A las diez y cuarto, Wolfango llegó beodo a casa y con intenciones de lanzarse a su cama, cual si fuera una piscina. Y su garganta pedía algo fuerte para paliar su borrachería, porque el juicio lo había dejado en una botella. Cuando tomaba, era un majareta, un loco que hablaba alto y tiraba las cosas, ya que la insensatez se lo ordenaba. En la puerta, el borracho vio un instante a Olaya conversando con el sujeto, pero luego entró, dejando la puerta entreabierta.

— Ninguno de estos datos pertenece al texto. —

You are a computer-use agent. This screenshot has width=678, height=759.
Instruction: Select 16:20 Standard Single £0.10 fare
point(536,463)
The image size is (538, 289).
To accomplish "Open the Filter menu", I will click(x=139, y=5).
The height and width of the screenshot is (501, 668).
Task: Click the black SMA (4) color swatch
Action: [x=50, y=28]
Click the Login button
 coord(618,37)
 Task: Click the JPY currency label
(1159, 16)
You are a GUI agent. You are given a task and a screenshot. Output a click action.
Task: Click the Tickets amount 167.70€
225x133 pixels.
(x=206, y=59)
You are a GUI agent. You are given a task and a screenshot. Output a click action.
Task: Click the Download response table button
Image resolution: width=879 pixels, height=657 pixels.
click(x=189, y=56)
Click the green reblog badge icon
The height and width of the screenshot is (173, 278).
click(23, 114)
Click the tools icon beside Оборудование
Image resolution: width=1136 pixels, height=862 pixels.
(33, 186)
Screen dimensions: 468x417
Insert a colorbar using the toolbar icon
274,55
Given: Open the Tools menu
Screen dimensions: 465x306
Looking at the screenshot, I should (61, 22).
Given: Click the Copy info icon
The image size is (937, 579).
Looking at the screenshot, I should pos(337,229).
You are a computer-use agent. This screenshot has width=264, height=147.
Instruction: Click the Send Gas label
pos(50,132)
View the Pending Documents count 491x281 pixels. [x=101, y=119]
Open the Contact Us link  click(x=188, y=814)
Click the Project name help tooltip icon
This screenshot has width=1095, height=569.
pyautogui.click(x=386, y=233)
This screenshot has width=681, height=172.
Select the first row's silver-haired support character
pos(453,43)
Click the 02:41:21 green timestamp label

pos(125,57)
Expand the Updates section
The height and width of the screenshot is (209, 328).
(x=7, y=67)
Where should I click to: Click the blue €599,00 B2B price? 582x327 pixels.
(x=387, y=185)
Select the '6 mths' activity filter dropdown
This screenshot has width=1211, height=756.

Olaya cerró la conversación con el chamarilero y también cerró la puerta. Vio a su esposo a punto de dormir, desparramado en el colchón, y pasó de largo de aquel rostro amargado y grasiento. La mujer puso a su bebé soñolienta en la cuna y luego caminó hacia el baño.
—¿De qué hablabas con ese mamarracho? —preguntó Wolfango en tono desenfadado.
—Ah, es que venía por cosas inservibles. Le dije que no tenía.
—¿Qué cosas va a llevar? —dijo con los ojos cerrados—. Ah, tal vez quería llevarte a ti.
—Oye, no me trates así.
Wolfango se durmió con la respuesta en la boca. Se notaba el peso de la embriaguez y su enojo se sofocó antes de encenderse.